In the course of a module production meeting yesterday we had a short workshop on a writing figure descriptions – long text descriptions that can provide a student with a screen reader with an equivalent experience of figure included in the course text, often in the form of a narrated description of the salient points in the image. For readers with a sight impairment, the long description may read out by a screen reader to provide an alternative to looking at the figure directly.

There is an art to writing text descriptions that I’m not sure I’ve ever mastered – I guess I should read the guidance produced by the UK Association for Accessible Formats (which I think draw on OU expertise).

There are some rules of thumb that I do try to bear in mind though (please feel free to correct me in the comments if you take issue with any of these): you don’t want to duplicate what’s in the text that refers to the figure, nor the figure caption. Where the sighted reader is expected to read something for themselves from the figure, you don’t want the figure description to describe the answer as well as the figure. Where the exercise is critiquing a figure, or learning how to read it or extract salient points from it in order to critique it (for example, in the case of an art history course), the long description shouldn’t give away the reading, highlight the salient point specifically, or turn into critique. Generally, the figure description shouldn’t add interpretation to the figure – that comes from the reading of the figure (or the figure description). You also need to take care about the extent which the figure description describes the semantics of the figure; for example, identifying a decision symbol in a flow chart as such (a semantic description) compared to describing it as a diamond (which you might want to do when teaching someone how to read a flow chart for the first time.

Sometimes, a figure appears in a document that doesn’t appear to need much of a description at all; for example, an image that appears purely as an illustration, a portrait of a historical figure, for example, whose brief biographical details appear in the main text. In such a case, it could be argued that a figure description is not really required, or if it is, it should be limited to something along the lines of “A portrait of X”. (A quick way in to generating the description for such an image might also be to refer to any search terms used to discover the image by the original author if it was discovered using a search tool…)

But if the purpose of the image is to break up the flow of the text on the printed page, give the reader a visual break in the text and a brief respite from reading, or help set the atmosphere of the reading, then what should an equivalent experience be for the student accessing the materials via a screen reader? For example, in the workshop I wondered whether the figure description should provide a poetic description to evoke the same sentiment that the author who included the image intended to evoke with it? (A similar trick applied in text is to include a quotation at the start of a section, or as an aside, for example.) A claim could be made that this provides information over and above that contained in the image, but if the aim is to provide an equivalent experience then isn’t this legitimate?
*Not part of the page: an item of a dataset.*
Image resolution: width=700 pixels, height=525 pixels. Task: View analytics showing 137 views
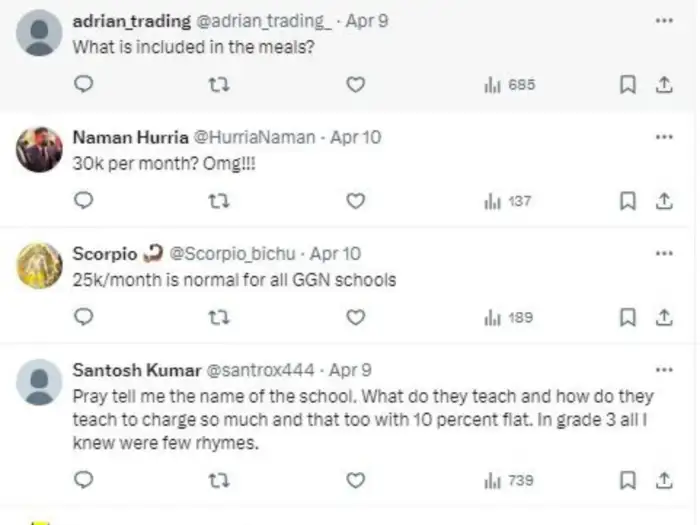point(508,201)
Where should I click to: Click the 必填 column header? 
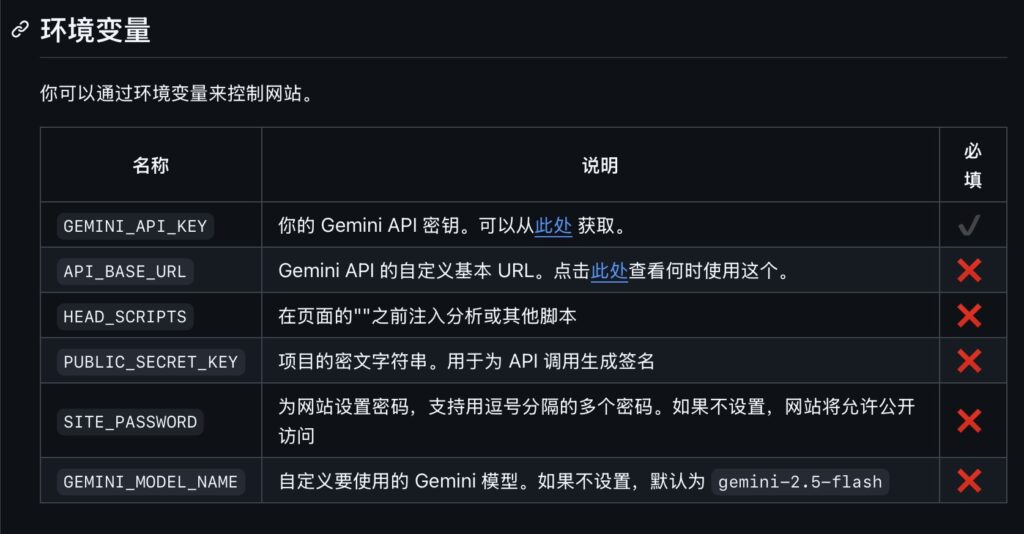click(x=973, y=165)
Similarly, if an image is used to lighten the presentation of the text on the page by introducing a break in the text, essentially including an area of white space, how might a light break be introduced into the audio description of the text? By changing the text-to-speech voice, perhaps, or its intonation? On the other hand, an interlude might break a sense of flow if the student is engaged with the academic text and doesn’t want the interruption of a aside?
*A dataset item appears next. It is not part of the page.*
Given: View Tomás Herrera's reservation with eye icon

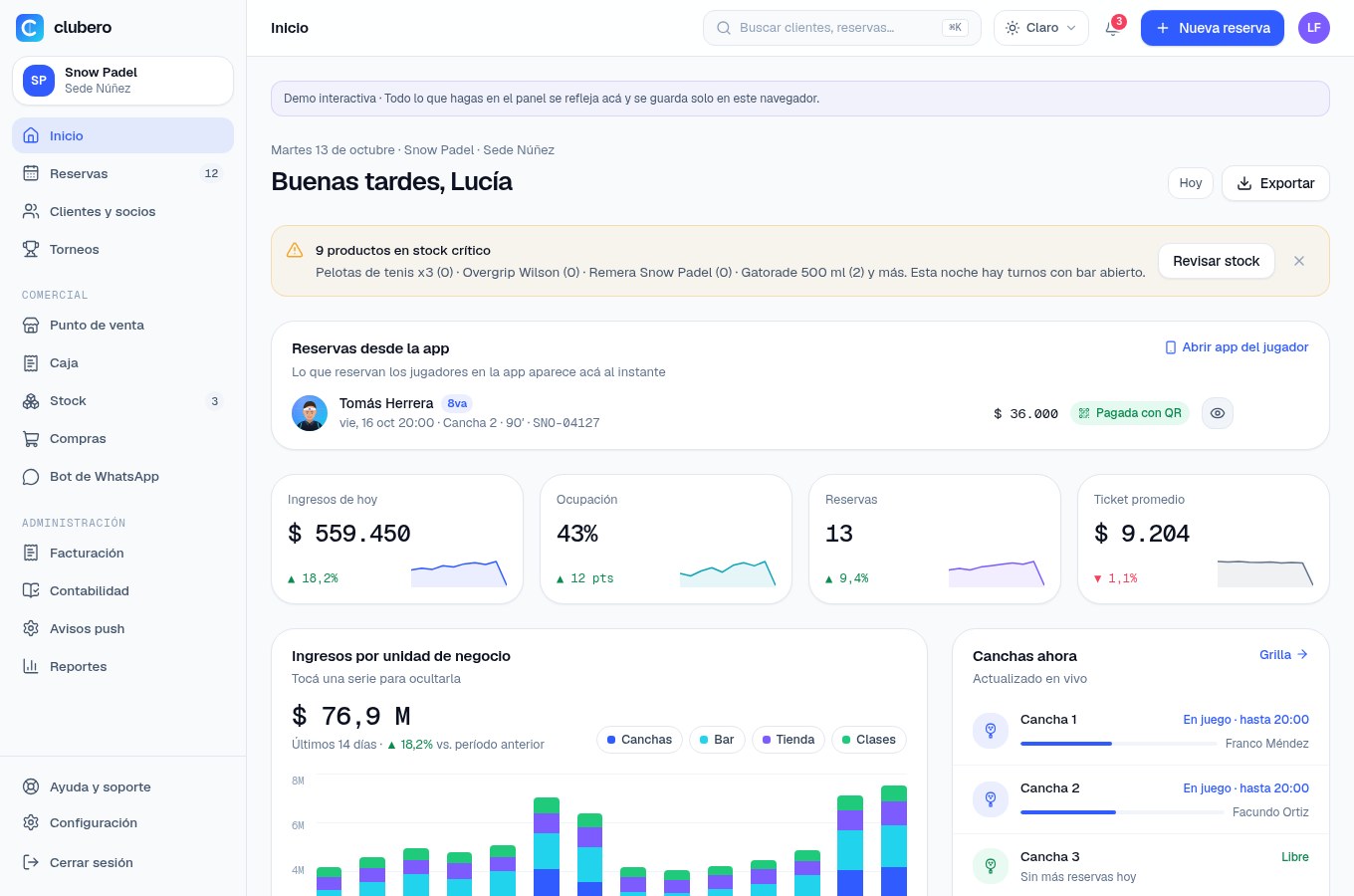Looking at the screenshot, I should pyautogui.click(x=1218, y=413).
Another example, again taken from the workshop, concerns the use of photographic imagery that may be intended to evoke a memory of a particular news event, perhaps through the use of an iconic image. In this case, the purpose of the imagery may be emotionally evocative, as well as illustrative; rather than providing a very simple, literal, figure description, could we go further in trying to provide an equivalent experience? For example, could we use a sound effect, perhaps overlaid with a recording of a news headline either taken from a contemporary radio news source (perhaps headed with leading audio ident likely to be familiar to the listener to bring to mind a news bulletin) or a written description then recorded by a voice actor especially to evoke a memory of the event?

In other words, to provide an equivalent experience, should we consider treating the figure description (which will be read by a screen reader) as a radio programme style fill where a sound effect, rather than just a text description, may be more appropriate? For a “poetic aside” intended to substitute for a visual break, should we use a prerecorded, human voice audio clip, rather than triggering the screen reader, even if with a different voice to break up the (audio) flow?
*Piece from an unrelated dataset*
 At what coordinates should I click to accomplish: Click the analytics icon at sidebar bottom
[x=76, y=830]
Just as an aside, I note that long descriptions are required for our electronic materials, but I’m not sure how they are handled when materials are produced for print? The OU used to record human readers reading the course texts delivered as audio versions of the course texts to students, presumably with the human reader also inserting the figure descriptions at an appropriate point. I wonder, did the person recording the audio version of the text use a different tone of voice for the different sorts of figures to break up the rest of the recorded text? I also wonder if rather than human reader voiced recordings, the OU now delivers electronic copies of documents that must be converted to speech by students’ own text-to-speech applications? In which case, how do the audio versions compare to the human recorded versions in terms of student experience and understanding?

A couple of other things I wondered about related to descriptions of “annotated” diagrams on the one hand, and descriptions of figures for figures that could be “written” (with the figures generated from the written description) on the other.

In the first case, consider the example of a annotation of a piece of python code, such as the following clumsy annotation of a Python function.

function-annotation

In this case, the figure is annotated (not very clearly!) in such a way to help a sighted reader parse the visual structure of a piece of code – there are semantics in the visual structure. So what’s the equivalent experience for an unsighted or visually impaired student using a screen reader? Such a student is likely to experience the code through a screen reader which will have its own idiosyncratic way of reading aloud the code statement. (There are also tools that can be used to annotate python functions to make them clearer, such as pindent.py.) For an unsighted reader using a screen reader, an equivalent experience is presumably an audio annotated version of the audio description of the code that the student might reasonably expect their screen reader to create from that piece of code?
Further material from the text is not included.